Tumor Markers and the Early Detection of Lung Cancer

Walter Sall, MD
Abramson Cancer Center of the University of Pennsylvania
Last Modified: November 14, 2003

Presenter: James Mulshine, MD
Affiliation: National Cancer Institute

Lung cancer has recently outstripped coronary artery disease as the leading cause of smoking related death in the USA. One half of new lung cancers are diagnosed in former smokers. This indicates that smoking cessation alone is insufficient in reducing cancer related mortality. As the lethality of lung cancer is likely related to its frequent diagnosis at an advanced stage, screening efforts may lead to early diagnosis and improved outcomes.

The lung epithelial biomarker heterogeneous nuclear ribonucleoprotein A2/B1 (hnRNP) is being investigated at the NCI for screening purposes. This protein appears to be specific for dysplastic lung epithelial cells. In high risk populations, immunohistochemistry of sputum specimens has been shown to have a sensitivity of 65-95% and specificity of 65-88% for lung cancer. The applicability of this approach to a large moderate risk population remains unclear. A serum based assay may make the test easier to apply to the population as a whole.

Serum or sputum based proteome analysis for potential early lung cancer detection molecules (yet to be characterized) is evolving using mass spectrometry or surface enhanced laser desorption and ionization. These methods are still developing. Sensitivity and specificity in the clinical setting have yet to be established.

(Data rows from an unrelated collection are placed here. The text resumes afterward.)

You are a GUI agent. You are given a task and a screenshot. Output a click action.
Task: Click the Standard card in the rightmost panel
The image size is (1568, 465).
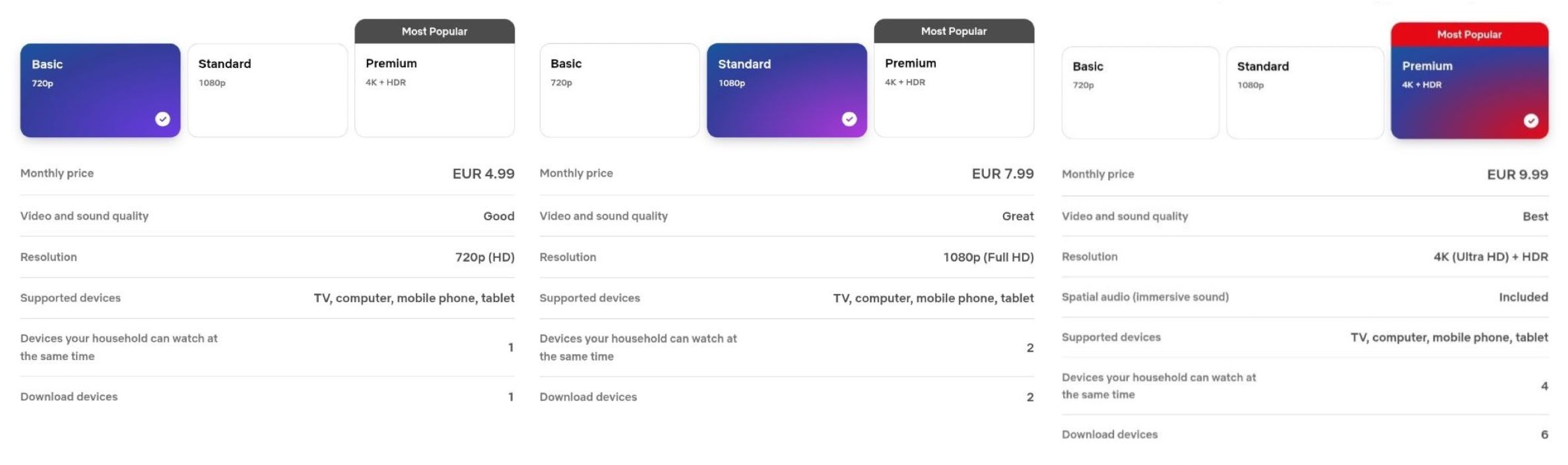tap(1305, 92)

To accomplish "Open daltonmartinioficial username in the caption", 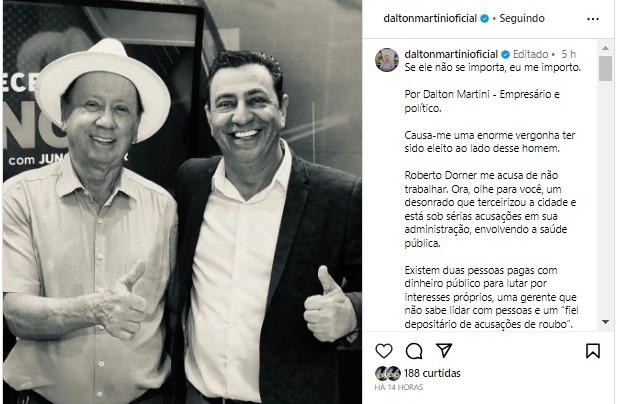I will tap(451, 54).
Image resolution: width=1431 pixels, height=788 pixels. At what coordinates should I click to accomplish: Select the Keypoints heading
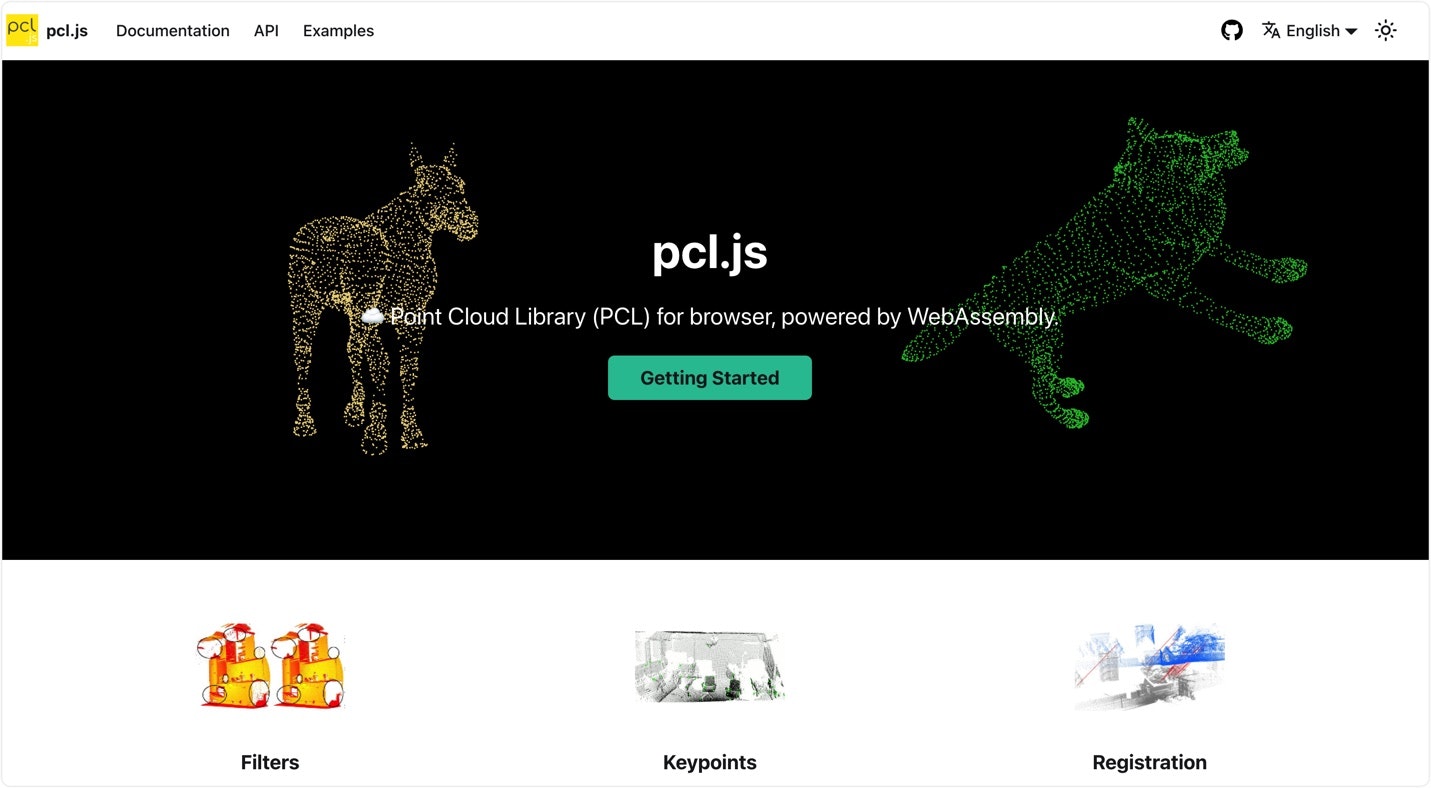click(710, 762)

High resolution spiral CT likely holds the most promise for effective screening in the immediate future. In the Mayo clinic screening trial of several thousand patients, 75% of lung cancers diagnosed were AJCC stage I, with only 2% stage IV. Similar detection rates have been seen in multiple other smaller trials in high risk populations. The NCI sponsored National Lung Screening Trial will soon reach its accrual goal of 50,000 patients and will shed important light on utility of spiral CT in the larger population. Recent cost-effectiveness data from the New York ELCAP trial postulated a cost of $2,500 per year of life saved by a nationwide CT screening program.

In summary, muliple emerging modalities are in development that hopefully will make population based lung cancer screening a reality, in turn reducing the huge public health burden caused by lung cancer.